Endless – sekta w pętli (ocena: 6/10)
Intrygujący scenariusz, osłabiony kiepskim aktorstwem i fatalnymi dialogami.
Aaron, który wyrwał się z sekty dzięki roztropności swojego brata Justina (co ciekawe – te same imiona noszą reżyserzy filmu, którzy zresztą zagrali te role) otrzymuje po 10 latach tajemniczą kasetę od jednej z kobiet pozostających w sekcie. Wszystko wskazują, że jej członkowie wyznający wiarę w UFO popełnią (popełnili?) zbiorowe samobójstwo. Zaniepokojeni bracia decydują się wrócić do miejsca zwanego Arkadia i samemu poznać prawdę.

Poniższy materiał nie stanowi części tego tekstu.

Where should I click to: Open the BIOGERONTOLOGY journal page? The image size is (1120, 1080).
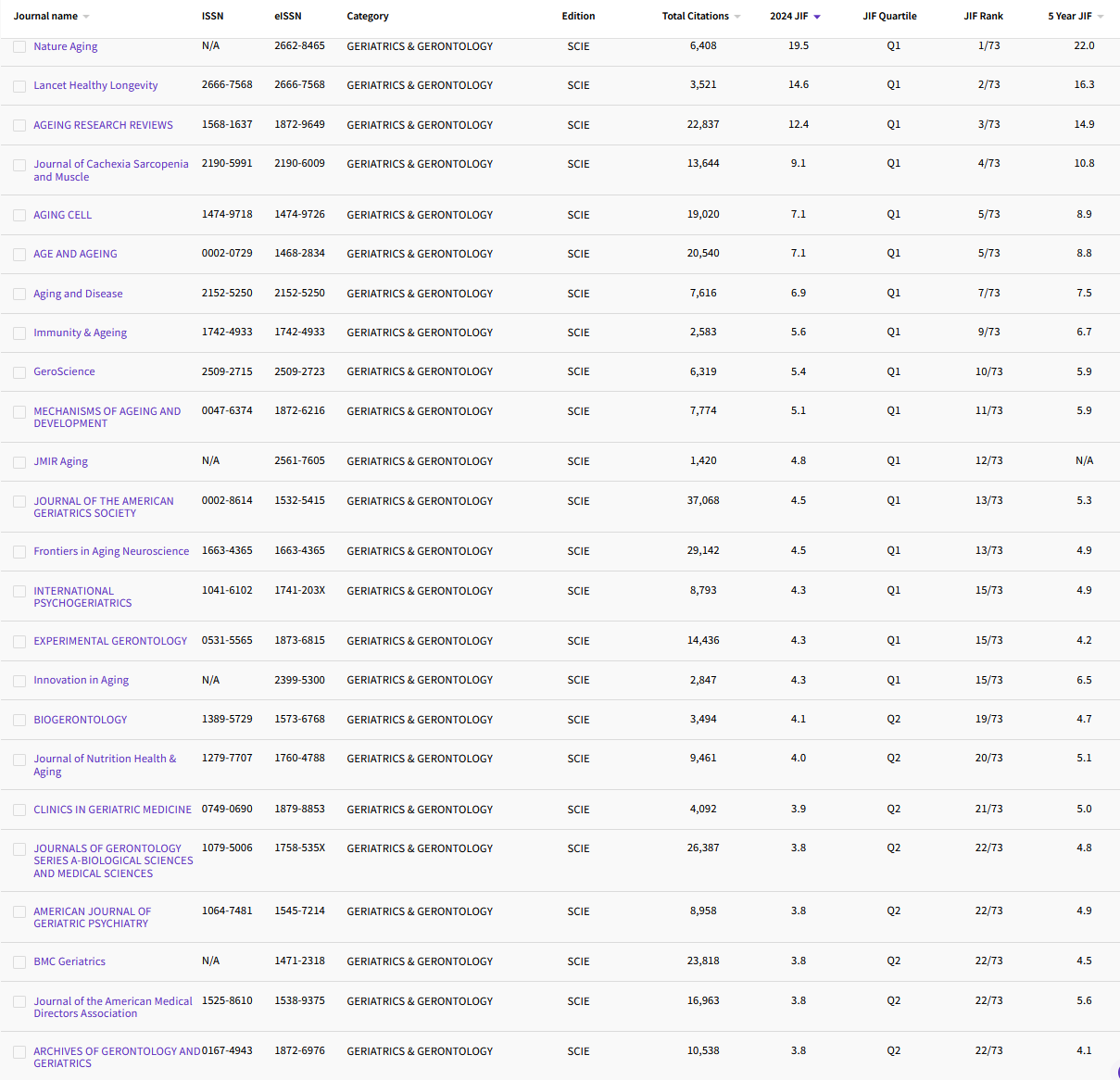click(x=81, y=720)
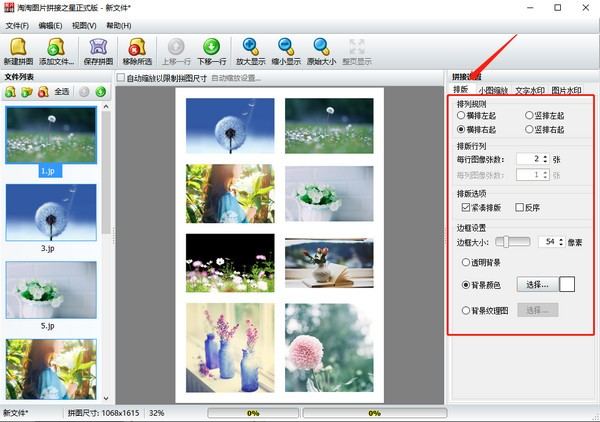Show original size with 原始大小

tap(321, 51)
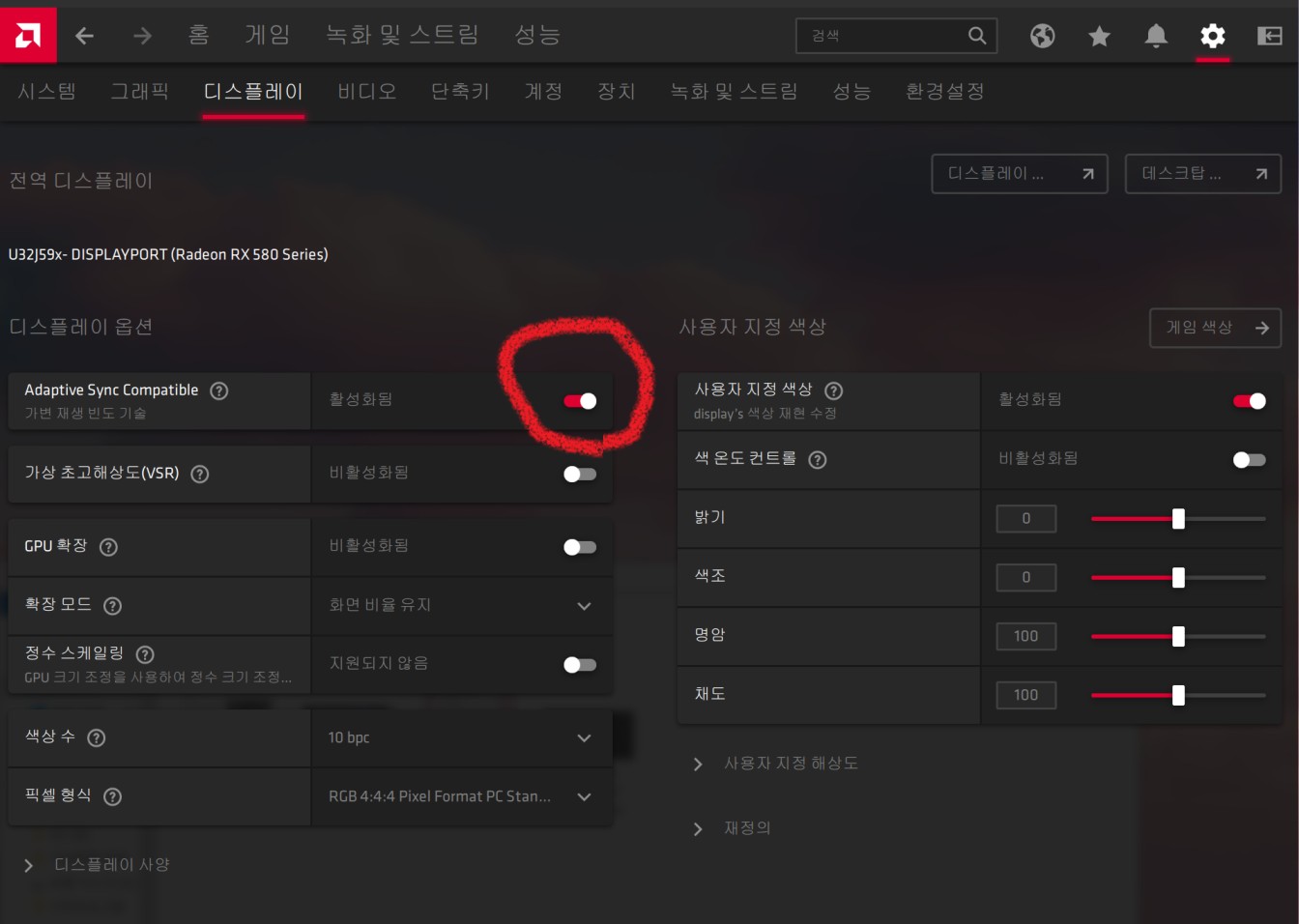Open the notifications bell
1299x924 pixels.
tap(1156, 35)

Pewnym zaskoczeniem może być kierunek, w którym podąża fabułę w zestawieniu ze stosunkowo wolnym tempem narracji. Początkowo wydaje się, że jest film będzie dramatem o niebezpieczeństwie wstąpienia do grona fanatyków. Z czasem jednak film podąża w kierunku tajemniczego thrillera science-fiction z bardzo ciekawymi pomysłami. Im bardziej brnie w tę historię tym bardziej uwodzi, nie tracąc jednak realistycznego klimatu. Po części przypomina to kultowy serial „zagubieni”, z tym że tutaj lepiej wybrnięto w końcówce. Nie pogubić w tak skonstruowanej fabule jest wielką sztuką.
Realizacyjnie dołożono subtelne efekty specjalne, potęgujące nastrój niedopowiedzenia i tajemniczości. W połączeniu z wystylizowanymi kadrami stworzono wyjątkowy nastrój, który wchłania w trakcie oglądania – delikatnie zaskoczonego widza.
Jest w tym filmie także przyczynek do refleksji nad życiem normalnym, w którym sekty traktowane są jako zło wcielone. Tymczasem takie przeciętne życie także kryje w sobie niebezpieczeństwo: wygody, braku wrażliwości, niedocenienia przyrody itp. U Aarona przejawi się to chociażby tęsknota za naturalną żywnością przygotowywaną przez członków sekty. Ale idąc głębiej: co jeżeli pozornie nawiedzeni ludzie mają krztynę racji także w odniesieniu do prawd moralnych, religijnych, czy też egzystencjonalnych? Takie myślenie jest oczywiście przyczynkiem popularności sekt, które w rzeczywistości faktycznie najczęściej prowadzą na manowce, jednakże nie sposób tutaj dostrzec krytyki współczesnego świata. Nadanie imion reżyserów bohaterów podkreśla ten osobisty charakter fabuły.
Szkoda, że tak ciekawy pomysł na film, skłaniający do refleksji został trochę popsuty przez bardzo kiepskie aktorstwo. Postacie są mało wiarygodne, brakuje im charyzmy, na którą wskazywałby scenariusz. Nawet z rozróżnieniem poszczególnych bohaterów można mieć problemy. Jeszcze gorzej jest z dialogami, które pisano chyba na kolanie.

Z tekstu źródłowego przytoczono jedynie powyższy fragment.